Can we cahnge the smapling frequency of audiowaves for training.

santi-pdp / segan

Speech Enhancement Generative Adversarial Network in TensorFlow

MIT License

808 stars 281 forks source link

Can we cahnge the smapling frequency of audiowaves for training. #52

Open imran7778 opened 6 years ago

imran7778 commented 6 years ago

Dear @santi-pdp

As this model down-sample any input audio-wave to 16K. For my case i want to train this model for dataset of waves having 100k sampling/sec. please guide me how to change the code for required problem.

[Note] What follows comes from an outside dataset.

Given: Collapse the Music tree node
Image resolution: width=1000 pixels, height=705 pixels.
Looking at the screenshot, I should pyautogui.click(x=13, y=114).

My input training and testing waves are sampled at 100k. and i don't want to down-sample my dataset to 16k as this model did before training.

Please guide.

Regards Imran Ahmed

qianqian0116 commented 6 years ago

I have the same problom too,my dataset is 8K, is it necessary to down-sample to 16K? can someone gives the detail theory? Please guide. qian

santi-pdp commented 6 years ago

You should change the make_tfrecords script, which is the one making the chunks of waveforms with the assumption of 16kHz (https://github.com/santi-pdp/segan/blob/master/make_tfrecords.py#L43). I haven't ever tried frequencies above 16kHz for the chunks would get larger to have the same receptive field, but the same training scripts should work after you just change the "chunk-maker" script to generate tfrecords.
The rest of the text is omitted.